White-space and character 160

I came across a problem in Internet Explorer (it wasn't a problem with Firefox) when I was trying to compare two strings. To me, one string looked to have an extra space in the front. No problem, I'll just call the jQuery trim function . Well, that didn't work. So I used charCodeAt and found it was ASCII character 160. I looked up char code 160 and saw that it is a "Non-breaking space". You would think that a "space" character would be trimmed. I looked at the jQuery code that does the trimming and the grep pattern uses \s. So, evidently you can't use \s to catch the "Non-breaking space" in IE. I wonder why no one else has seen this. I wrote up a test page to illustrate this.

To create the non-breaking space, you can use String.fromCharCode(160) or the Unicode representation "\u00A0". " " doesn't seem to work when using regular expressions, although it behaves the same when printed.

Browser Evaluates character 160 as white-space
Firefox 3, 3.5Yes
Chrome 3.0Yes
Internet Explorer 7, 8No
Safari 3.2No
Opera 9Yes

13 thoughts on “White-space and character 160

  1. You saved me hours of debugging in ie. I was using .innerHTML to insert a php page with a table, and i kept getting a runtime error. I spend a good 2 hours debugging only to finally see your post about you having that error when inserting a form within a form. I looked and indeed the DIV displaying the php table had a form around it. Thanks a lot dude!!! 🙂

  2. damnit 3 years later and I still run into this bug (with chrome btw)
    it looks like a contenteditable uses 160 as a whitespace in chrome (/webkit?)
    thanks for your insight

  3. dude I ran into the same problem on chrome. I was comparing the text came from text area to white space character (normal ascii 32) and guess what ??? !!!
    some of the spaces where 32 and others where 160
    Thank you for investigating this .. I think you will save so much time and effort for many Devs

  4. Thanks for posting this. (7 years later) I ran into this with Mulesoft (Java based) parsing engine. Copy and paste out of browser based displays caused this.

  5. Same in Excel – sheets created opened from an HTML source also have this issue. Excel doesn't find/replace programmatically when searching for a space in vba, but will when using the GUI.

  6. Editing an HTML page originally created with Microsoft Word, I stripped out all the crap and converted all the inserted special characters to real characters, or in some cases to named HTML characters like é (lower-case e with an acute accent). When all that was done, there were still a few random   codes, which I deleted because they served no purpose.

    So I guess it's not just Microsoft Internet Explorer, but Microsoft Word as well. If you actually NEED an extra space somewhere that won't go away, the HTML characters is   "non-breaking space."

    • Argh! Didn't expect the HTML codes to be expressed in my comment. My bad. It should read "HTML characters like é" and "the HTML character is  ".

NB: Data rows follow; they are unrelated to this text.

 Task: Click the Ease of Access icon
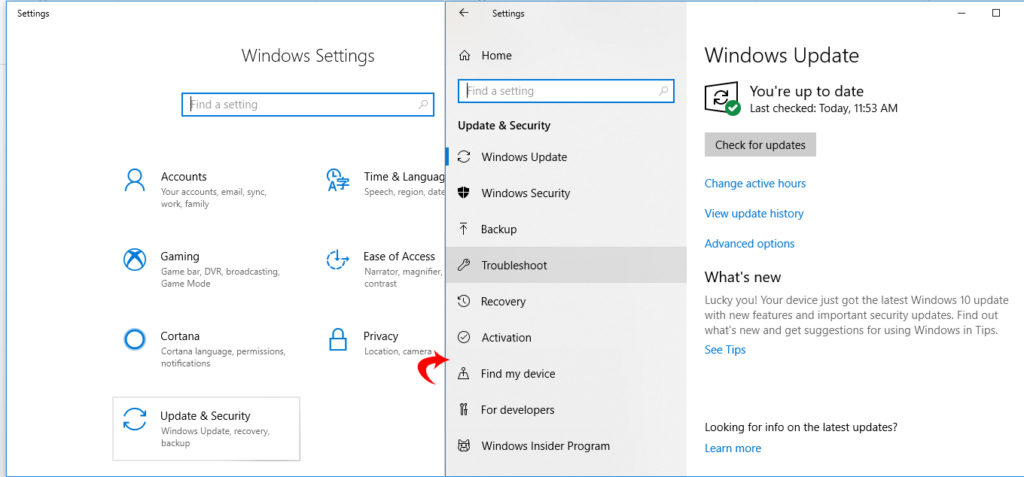pyautogui.click(x=338, y=260)

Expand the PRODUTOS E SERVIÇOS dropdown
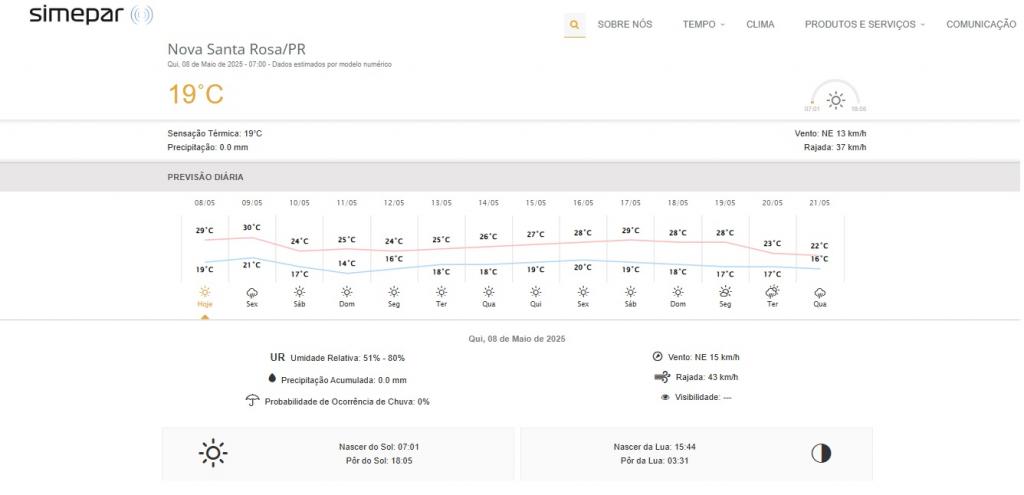pos(864,25)
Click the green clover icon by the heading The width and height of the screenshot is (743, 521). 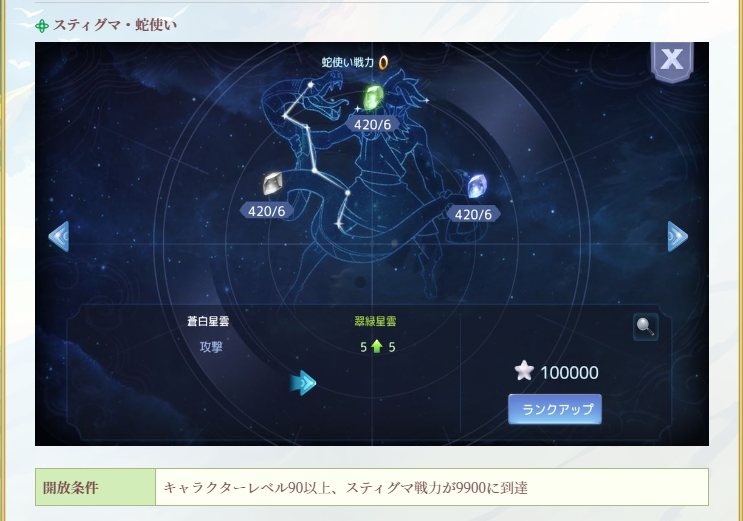(42, 26)

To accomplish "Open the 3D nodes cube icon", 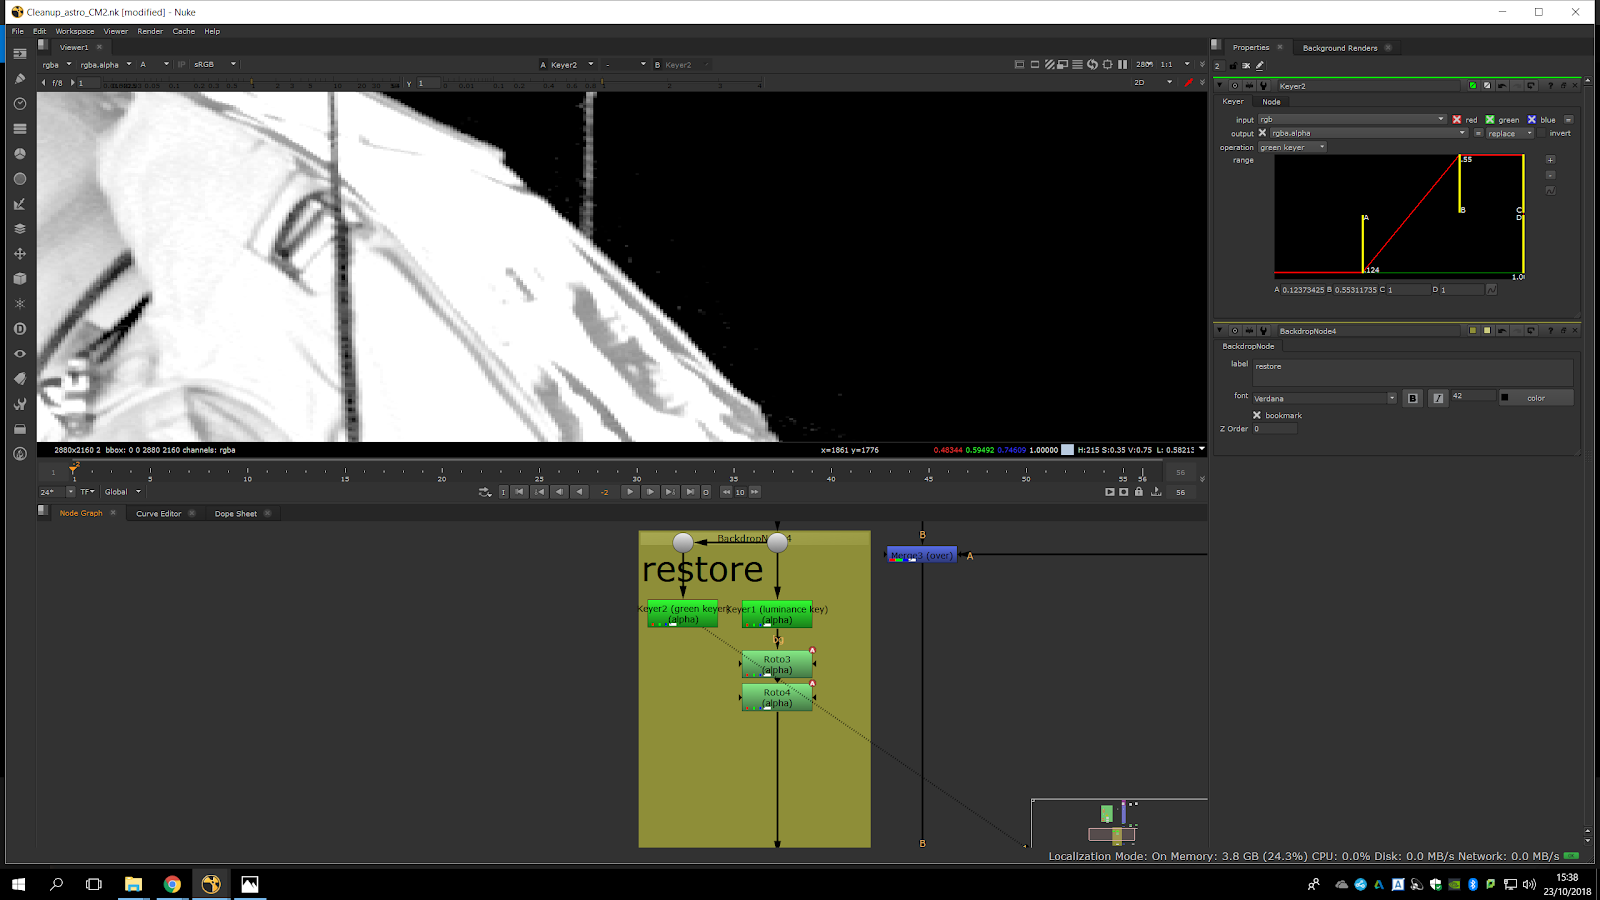I will pyautogui.click(x=19, y=279).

  7. I have been trying to pull data from an excel file downloaded off chrome into another excel report using vlookups on names and could not get it to work. Thank you so much for highlighting this difference – turns out my data is riddled with 160s and 32s making them initially non-comparable. You have saved me many hours of troubleshooting!

  8. FYI I just ran into this in Java. Character.isWhitespace returns false for 160, but Character.isSpaceChar returns true.

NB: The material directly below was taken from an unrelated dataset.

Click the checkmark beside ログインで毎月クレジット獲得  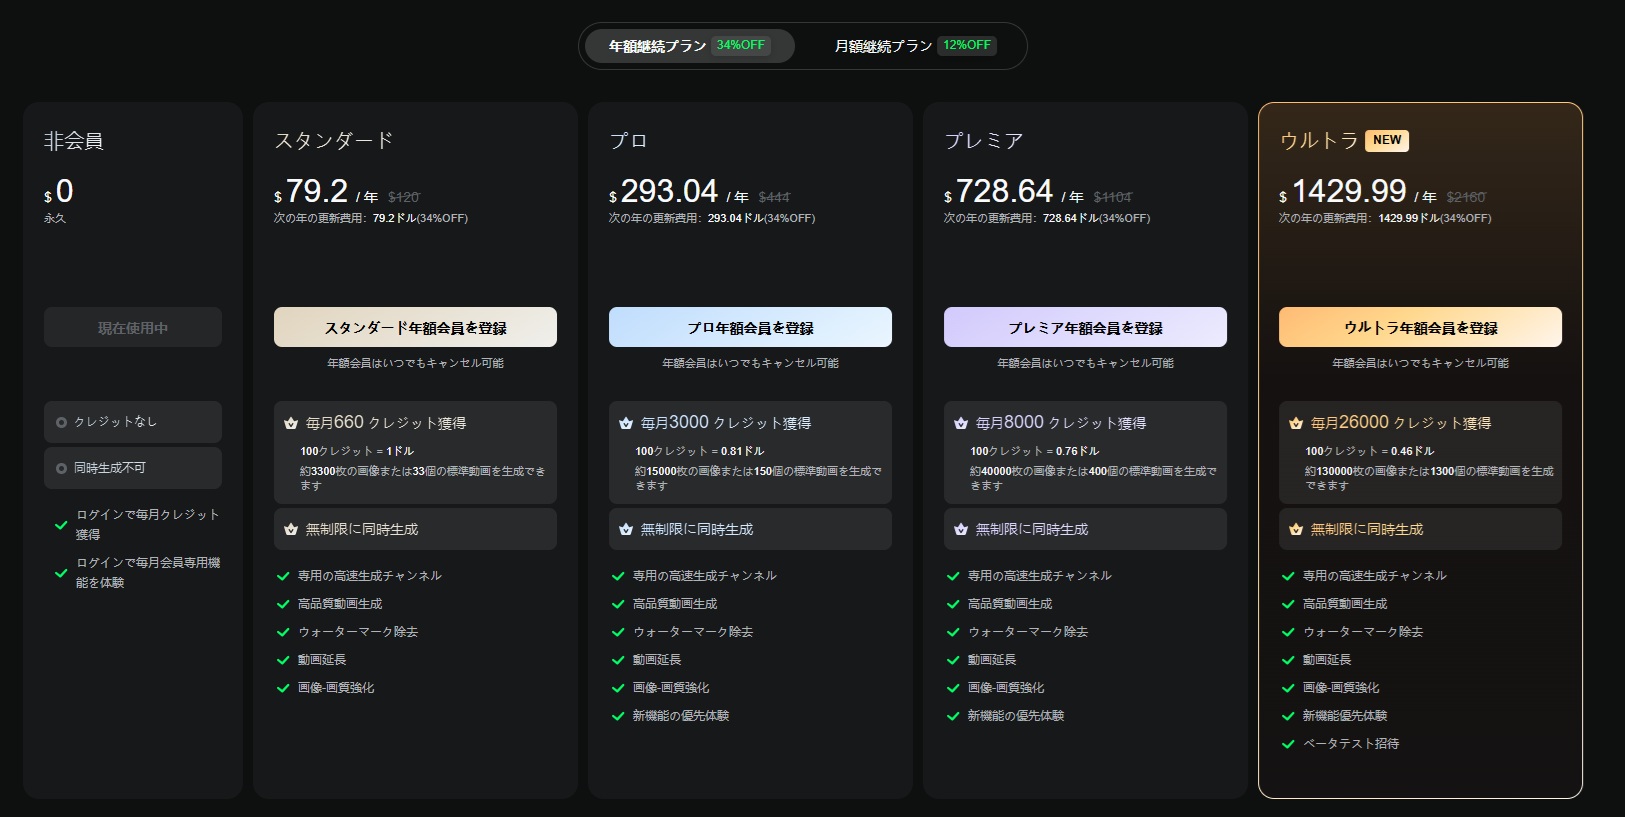coord(61,524)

  9. So glad I found this article, have spent an age trying to figure out why my Vue component Unit test was failing. Turns out what I thought was a space was… yes you guessed it a Code 160 non-breaking space.

  10. Some one else too…

    I have formatting and converting currency rates… And strangely Hungary (country) uses this character as their number group (hundreds) separator and came across this strange character.

  11. Just what I was looking for! Ran into this problem with Javascript. Was comparing the formatted numeric values for different locales with the value entered by the user. This was to implement a search function in my application. Finally was frustrated and checked using the charCodeAt() function. And lo! There it was! Will have to explicitly handle this case now.